Anderson had been hit with big shots in the past, particularly from Jerry Forrest, but had never been visibly affected by anything he’d absorbed. In that moment, he simultaneously experienced a level of power he’d have to deal with if he wanted to become world champion, but also saw how a former champion reacted to having been in the exact same scenario.
Anderson was forced to swim in waters he’d never been in before, extending into the seventh round for the first time in his career. Martin remained a nuisance throughout the contest—even though Anderson was winning most, if not all of the rounds, Martin’s long left hand was an ever-present concern. In fact, the final memorable moment of the contest was a left hand from Martin in the bout’s closing moments, a conclusive reminder that Anderson had indeed received the test he’d needed.
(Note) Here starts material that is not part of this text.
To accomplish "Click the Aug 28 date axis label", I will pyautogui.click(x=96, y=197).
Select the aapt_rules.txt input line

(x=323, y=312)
In the wake of the victory, there will be the urge from some in the fanbase to grade Anderson based on his performance against the presumed version of Martin rather than the one that actually arrived in Toledo. The Martin that fought on Saturday night would have knocked a “fraudulent” prospect out, and most certainly would have frustrated a fighter not equipped for the mental rigors of a difficult fight.
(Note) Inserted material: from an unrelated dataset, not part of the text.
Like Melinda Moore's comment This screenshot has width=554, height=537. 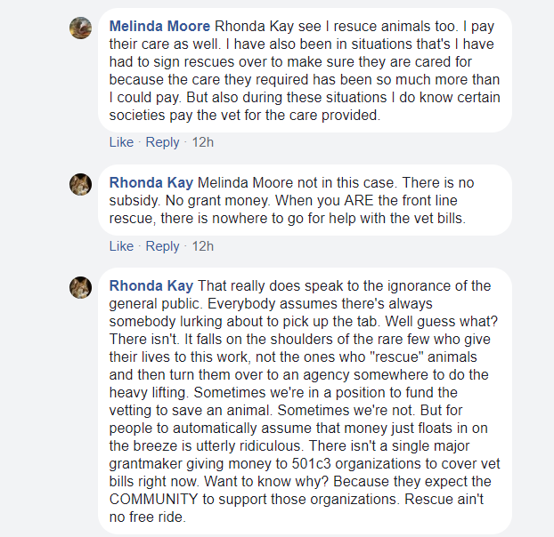pos(121,142)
“I wanted to go the distance. It was my first time. I just wanted to make sure that I could go the distance and especially be able to withstand power the whole 10 rounds. He had power until the last round, and I was happy to get the rounds in,” Anderson told ESPN following the bout. “I think I took his best shots very well. I don’t think there was a time in the fight where I looked unsteady or where I couldn’t hold my own. Did feel like he got me with a good shot and stunned me? No. But do I feel like he got me with a good shot and made me aware? Yes, so I had to readjust and get back to the game plan.”
For Martin, the night won’t represent a career revival, so to speak, so much as it displays the value he still presents in and around this level of the division. Provided it’s what he wants to, Martin can be considered not just a “good test,” but a threat to fighters at Anderson’s level and below, and a candidate to take part in an entertaining brawl against other aging contenders like himself. It’s clear that Martin isn’t satisfied with how he handled his career previously, and that perhaps he found his love of the sport a little later than he would have wanted to in an ideal world.
“This is a whole different Charles Martin that nobody has ever seen. The world has never seen this Charles Martin,” Martin told Sky Sports. “Until I retire, until I hang these gloves up, I’ve fully dedicated myself to the sport.”
If that hadn’t been true, the fight would have gone exactly the way many expected it would, and might have ended in the fourth round.
“I took the fight on [twelve] days’ notice,” noted Martin. “I did the best I could. He’s a real champion, I’m proud of him.”